Sasquatch, Yeti, Bigfoot… Feminist?

By Tracy Walker

The exercise of debunking the myths of feminism is a trap.

Lisa Miya-Jervis of Ms. magazine writes, “As long as the yeti of the anti-feminist world–the hairy-legged, man-hater–roams the earth, we need to counteract her image.”

That image is hauled out time and again to keep feminists and their concerns on the margins of political and social debate, as peripheral not central.

Typifying a politics as extremist absolves centrist governments or society from the responsibility of addressing them. It is easy to dismiss concerns about wage equity or daycare when the people voicing those concerns are characterized as rabid feminists as opposed to everyday women. Acknowledging that feminists are a diverse, representative population of people with legitimate issues instead of a pack of raging man-haters is a frightening proposition. It obliges the political ear to pay attention and make changes.

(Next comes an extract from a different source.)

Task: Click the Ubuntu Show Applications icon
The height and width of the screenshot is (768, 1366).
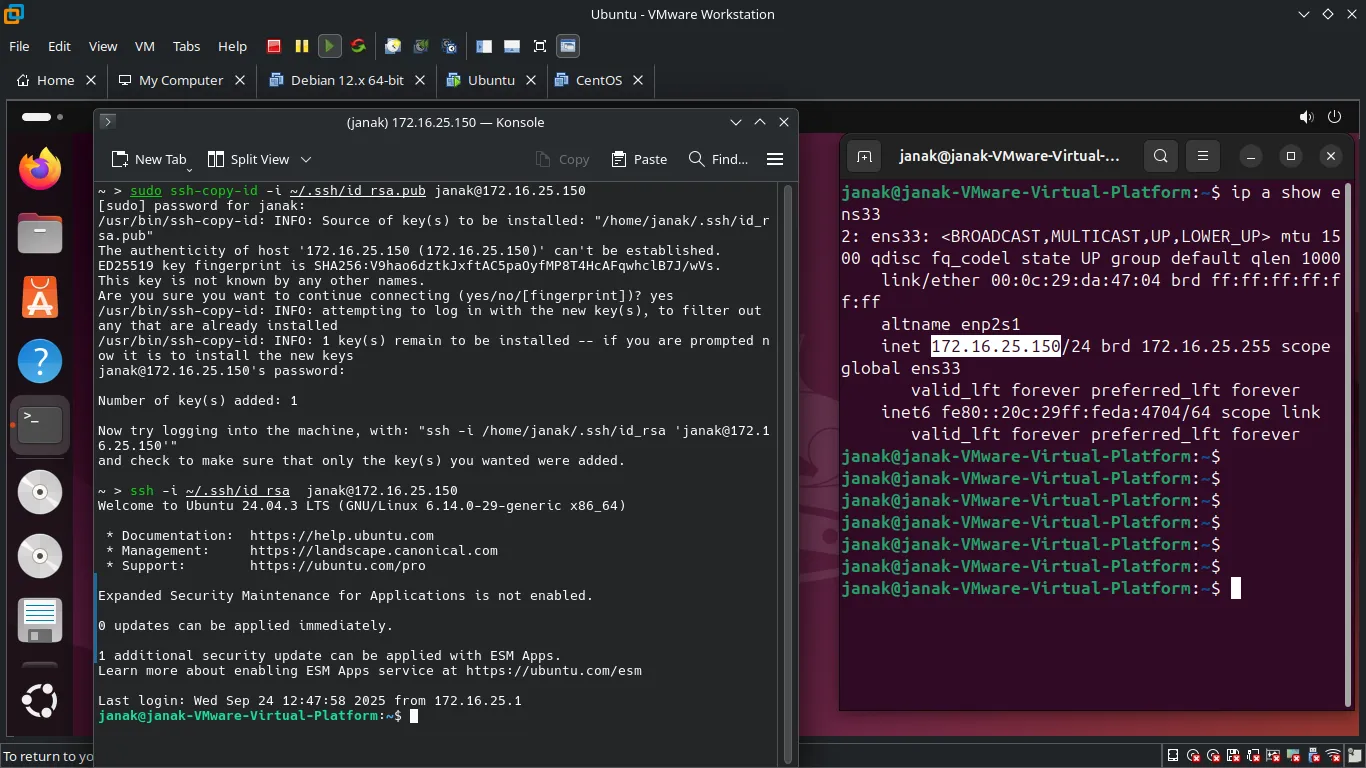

But why is what a feminist looks like, how she behaves, what she does or doesn’t eat or with whom she chooses to share her body so important? Giving voice to anti-lesbian, anti-vegetarian, essentialist arguments muddies the waters of feminist discourse. It also subtly cements the sex of a feminist as female, negating that men can be feminist as well. There are feminists that fit perfectly into the hegemonic construction of what women ought to look like. Naomi Wolfe is one such prominent feminist; she is conventionally beautiful and dresses like any other power-suited female executive.

There are also feminists who don’t conform to the social expectations of women. They may choose not to eat meat or to love women, they may be vocal and uncompromising, refuse to shave their legs or dress like the militia. So what? If vegetarianism is such a crime, why is it that only feminist vegetarians are marginalized? Does anyone ask the Snack Pack what foods they munch on while devising strategy in Ottawa restaurants? Svend Robinson and Real Menard are not discredited as politicians because they are homosexual; in fact, their sexual orientation enhances their standing as politicians in some respects. Feminists, however, are constantly required to defend their lifestyles holistically while adherents to other political persuasions are not. The agenda is to discredit feminism as a politics.

Anyone who taunts a budding feminist with the potential of being aligned with so-called undesirable women is trying to reduce his or her conviction. She or he must confront the detractor and demand to know what is politically wrong with hairy-legged women, lesbians, vegetarians, or women who speak their minds. The answers will demonstrate that these accusations are red herrings introduced to strip legitimacy from feminism.

Anti-feminists keep the image of the man-hating, unshaven, belligerent feminist alive as a scare tactic. The mundane reality of everyday women demanding substantive equality gives breadth, scope and political legitimacy to feminism. That is no myth–it’s just everyday politics, and that is what scares the mainstream.